## What you need to do
Lines holding the string "program" are the ones to copy from this listing.

## Data listing
»»
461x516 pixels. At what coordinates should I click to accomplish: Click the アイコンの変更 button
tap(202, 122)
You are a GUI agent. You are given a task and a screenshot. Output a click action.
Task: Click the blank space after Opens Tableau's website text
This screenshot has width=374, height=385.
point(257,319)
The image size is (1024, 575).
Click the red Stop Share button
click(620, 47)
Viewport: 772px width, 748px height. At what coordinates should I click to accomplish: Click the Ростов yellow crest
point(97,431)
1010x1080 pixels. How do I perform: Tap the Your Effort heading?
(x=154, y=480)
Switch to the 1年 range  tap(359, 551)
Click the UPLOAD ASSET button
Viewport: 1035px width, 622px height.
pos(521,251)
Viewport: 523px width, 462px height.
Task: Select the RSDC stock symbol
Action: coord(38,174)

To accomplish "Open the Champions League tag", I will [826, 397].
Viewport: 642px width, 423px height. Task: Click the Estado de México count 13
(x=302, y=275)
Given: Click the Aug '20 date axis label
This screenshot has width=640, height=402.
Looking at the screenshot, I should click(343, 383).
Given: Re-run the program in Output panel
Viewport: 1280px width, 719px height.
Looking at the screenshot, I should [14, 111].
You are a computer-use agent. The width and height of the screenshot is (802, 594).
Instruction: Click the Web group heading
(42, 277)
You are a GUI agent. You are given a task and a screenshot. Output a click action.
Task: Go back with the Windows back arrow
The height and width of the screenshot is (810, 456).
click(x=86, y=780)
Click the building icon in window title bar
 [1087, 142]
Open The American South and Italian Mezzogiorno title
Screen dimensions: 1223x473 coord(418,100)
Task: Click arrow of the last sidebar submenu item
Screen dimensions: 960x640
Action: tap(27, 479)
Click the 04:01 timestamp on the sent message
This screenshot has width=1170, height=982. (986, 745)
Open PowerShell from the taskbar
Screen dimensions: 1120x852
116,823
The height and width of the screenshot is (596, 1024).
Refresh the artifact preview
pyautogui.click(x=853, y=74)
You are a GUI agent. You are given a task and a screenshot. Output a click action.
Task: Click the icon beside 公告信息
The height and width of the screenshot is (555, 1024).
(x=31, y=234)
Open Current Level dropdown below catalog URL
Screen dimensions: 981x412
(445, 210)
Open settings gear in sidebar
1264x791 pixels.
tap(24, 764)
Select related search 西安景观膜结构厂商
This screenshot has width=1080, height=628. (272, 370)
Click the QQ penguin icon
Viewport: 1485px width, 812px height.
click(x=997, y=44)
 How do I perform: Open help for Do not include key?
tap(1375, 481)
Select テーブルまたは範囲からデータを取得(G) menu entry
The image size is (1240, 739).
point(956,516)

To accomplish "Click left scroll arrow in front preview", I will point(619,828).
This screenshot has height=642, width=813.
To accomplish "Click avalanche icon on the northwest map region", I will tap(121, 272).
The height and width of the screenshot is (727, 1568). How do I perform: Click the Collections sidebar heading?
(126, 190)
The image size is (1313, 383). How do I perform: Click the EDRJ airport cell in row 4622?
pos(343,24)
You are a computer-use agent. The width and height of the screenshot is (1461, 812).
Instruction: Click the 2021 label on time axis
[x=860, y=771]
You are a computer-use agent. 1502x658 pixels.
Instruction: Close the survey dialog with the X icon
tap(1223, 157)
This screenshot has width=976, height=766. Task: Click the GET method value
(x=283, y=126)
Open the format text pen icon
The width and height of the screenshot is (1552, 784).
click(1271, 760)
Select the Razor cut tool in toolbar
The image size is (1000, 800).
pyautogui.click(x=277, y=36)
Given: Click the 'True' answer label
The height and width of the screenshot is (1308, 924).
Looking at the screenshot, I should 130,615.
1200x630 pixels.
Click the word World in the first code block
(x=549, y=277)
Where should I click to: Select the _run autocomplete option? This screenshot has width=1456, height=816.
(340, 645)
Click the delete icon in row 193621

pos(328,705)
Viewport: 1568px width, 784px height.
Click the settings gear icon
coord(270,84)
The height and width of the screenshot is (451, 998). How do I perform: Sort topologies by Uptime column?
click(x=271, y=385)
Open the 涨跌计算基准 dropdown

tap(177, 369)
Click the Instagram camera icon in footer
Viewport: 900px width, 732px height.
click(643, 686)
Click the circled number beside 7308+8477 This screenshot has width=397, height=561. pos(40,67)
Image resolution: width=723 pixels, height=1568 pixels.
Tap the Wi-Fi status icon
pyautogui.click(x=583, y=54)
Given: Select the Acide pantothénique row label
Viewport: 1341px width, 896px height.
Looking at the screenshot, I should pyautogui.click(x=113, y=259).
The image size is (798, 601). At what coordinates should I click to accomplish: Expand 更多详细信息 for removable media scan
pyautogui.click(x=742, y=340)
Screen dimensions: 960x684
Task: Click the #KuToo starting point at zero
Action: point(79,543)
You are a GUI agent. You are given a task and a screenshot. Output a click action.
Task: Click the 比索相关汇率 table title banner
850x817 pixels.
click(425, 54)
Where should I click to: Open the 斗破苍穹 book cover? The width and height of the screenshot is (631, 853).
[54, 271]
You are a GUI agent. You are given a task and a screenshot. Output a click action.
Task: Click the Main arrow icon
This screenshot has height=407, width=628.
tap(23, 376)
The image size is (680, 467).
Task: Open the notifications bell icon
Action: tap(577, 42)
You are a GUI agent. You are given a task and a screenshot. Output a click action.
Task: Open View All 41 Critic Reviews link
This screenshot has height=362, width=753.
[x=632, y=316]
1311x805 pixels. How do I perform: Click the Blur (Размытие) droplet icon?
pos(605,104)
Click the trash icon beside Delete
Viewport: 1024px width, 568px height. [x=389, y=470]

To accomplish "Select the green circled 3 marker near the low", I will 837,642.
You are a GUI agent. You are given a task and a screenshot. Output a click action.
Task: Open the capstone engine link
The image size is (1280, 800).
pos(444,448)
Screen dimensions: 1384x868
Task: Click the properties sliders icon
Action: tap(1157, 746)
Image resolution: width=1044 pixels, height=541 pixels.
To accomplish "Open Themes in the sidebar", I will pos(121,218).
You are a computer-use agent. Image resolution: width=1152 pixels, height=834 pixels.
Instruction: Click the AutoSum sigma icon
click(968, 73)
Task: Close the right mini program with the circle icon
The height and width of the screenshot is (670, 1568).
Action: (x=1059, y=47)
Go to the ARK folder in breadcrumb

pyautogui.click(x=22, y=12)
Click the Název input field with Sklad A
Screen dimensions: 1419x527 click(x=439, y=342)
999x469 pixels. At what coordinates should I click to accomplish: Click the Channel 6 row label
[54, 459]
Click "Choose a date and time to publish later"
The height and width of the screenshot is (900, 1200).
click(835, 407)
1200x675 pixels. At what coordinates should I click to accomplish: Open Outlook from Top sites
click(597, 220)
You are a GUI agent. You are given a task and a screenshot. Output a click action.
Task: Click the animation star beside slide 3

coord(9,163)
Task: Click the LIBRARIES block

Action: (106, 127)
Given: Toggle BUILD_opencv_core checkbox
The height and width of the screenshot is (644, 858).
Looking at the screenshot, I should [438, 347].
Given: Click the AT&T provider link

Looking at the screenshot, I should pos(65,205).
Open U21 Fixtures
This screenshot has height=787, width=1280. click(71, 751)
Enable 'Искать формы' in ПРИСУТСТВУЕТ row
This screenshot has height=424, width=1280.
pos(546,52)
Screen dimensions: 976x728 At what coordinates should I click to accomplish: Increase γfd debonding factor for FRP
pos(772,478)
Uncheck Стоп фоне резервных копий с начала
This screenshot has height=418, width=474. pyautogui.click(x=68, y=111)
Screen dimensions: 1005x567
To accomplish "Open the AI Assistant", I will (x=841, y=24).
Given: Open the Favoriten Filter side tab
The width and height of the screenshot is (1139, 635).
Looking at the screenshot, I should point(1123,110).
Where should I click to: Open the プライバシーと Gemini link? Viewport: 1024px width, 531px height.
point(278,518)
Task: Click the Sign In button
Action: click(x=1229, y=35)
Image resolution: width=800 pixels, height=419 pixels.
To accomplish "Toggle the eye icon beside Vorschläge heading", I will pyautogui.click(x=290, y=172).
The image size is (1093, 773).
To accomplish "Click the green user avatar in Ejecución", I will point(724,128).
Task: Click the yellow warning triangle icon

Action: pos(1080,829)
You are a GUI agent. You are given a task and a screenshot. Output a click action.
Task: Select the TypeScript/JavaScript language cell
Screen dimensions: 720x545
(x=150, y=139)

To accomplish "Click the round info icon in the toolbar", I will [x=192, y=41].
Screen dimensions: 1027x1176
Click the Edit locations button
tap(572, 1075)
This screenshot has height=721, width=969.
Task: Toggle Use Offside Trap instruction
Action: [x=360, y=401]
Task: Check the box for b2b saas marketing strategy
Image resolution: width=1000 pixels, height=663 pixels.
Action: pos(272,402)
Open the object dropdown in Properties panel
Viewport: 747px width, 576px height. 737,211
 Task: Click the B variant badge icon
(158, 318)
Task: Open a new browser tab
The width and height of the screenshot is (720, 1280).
««
## Reply to the exercise
Given: Re-run the program in Output panel
Task: Close the right mini program with the circle icon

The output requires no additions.